Deep Reinforcement Learning-based Energy Management for Hybrid Electric Vehicles
Li, Yeuching, He, Hongwen
The urgent need for vehicle electrification and improvement in fuel efficiency has gained increasing attention worldwide. Regarding this concern, the solution of hybrid vehicle systems has proven its value from academic research and industry applications, where energy management plays a key role in taking full advantage of hybrid electric vehicles (HEVs). There are many well-established energy management approaches, ranging from rules-based strategies to optimization-based methods, that can provide diverse options to achieve higher fuel economy performance. However, the research scope for energy management is still expanding with the development of intelligent transportation systems and the improvement in onboard sensing and computing resources. Owing to the boom in machine learning, especially deep learning and deep reinforcement learning (DRL), research on learning-based energy management strategies (EMSs) is gradually gaining more momentum. They have shown great promise in not only being capable of dealing with big data, but also in generalizing previously learned rules to new scenarios without complex manually tunning.

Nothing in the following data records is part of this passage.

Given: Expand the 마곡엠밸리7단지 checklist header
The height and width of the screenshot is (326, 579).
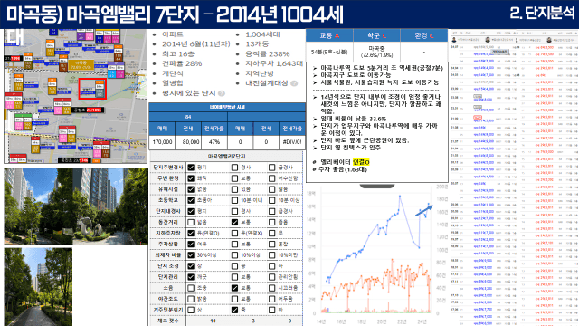Looking at the screenshot, I should click(226, 157).
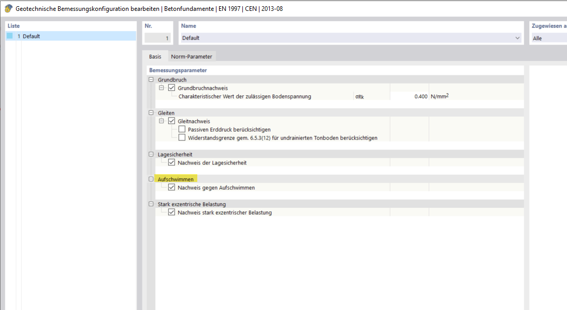
Task: Open the "Zugewiesen an" Alle field
Action: pyautogui.click(x=548, y=37)

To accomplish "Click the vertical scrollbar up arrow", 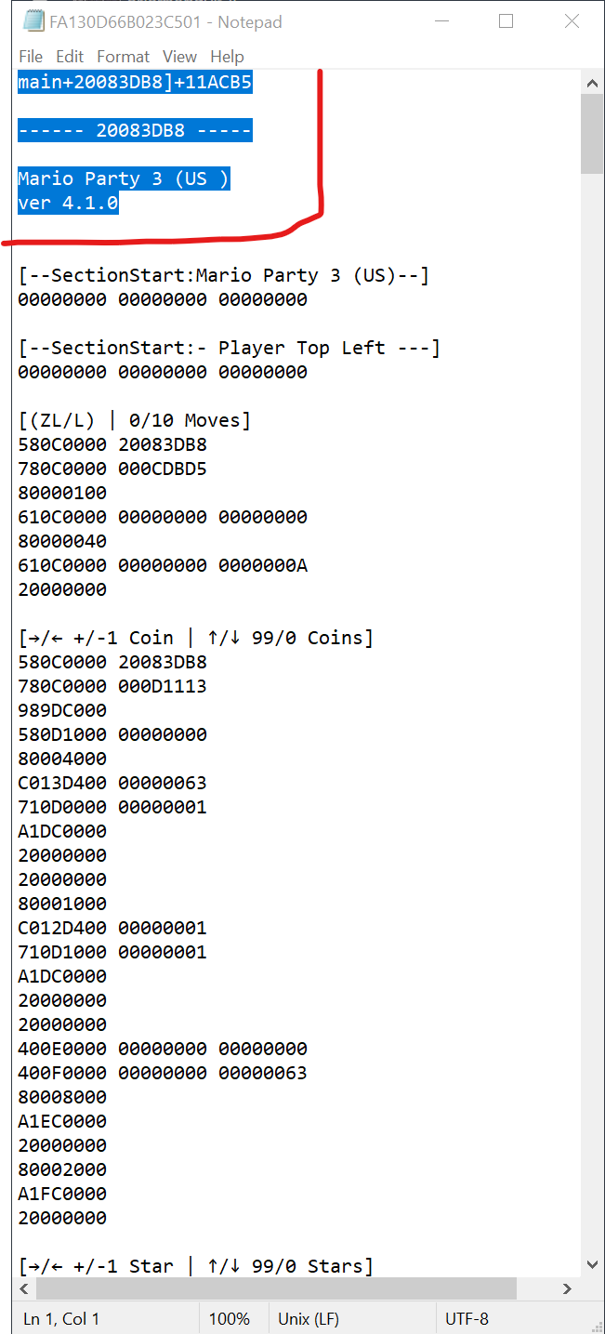I will 592,83.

Focusing on learning-based energy management with DRL as the core, this book begins with an introduction to the background of DRL in HEV energy management. The strengths and limitations of typical DRL-based EMSs are identified according to the types of state space and action space in energy management. Accordingly, value-based, policy gradient-based, and hybrid action space-oriented energy management methods via DRL are discussed, respectively. Finally, a general online integration scheme for DRL-based EMS is described to bridge the gap between strategy learning in the simulator and strategy deployment on the vehicle controller.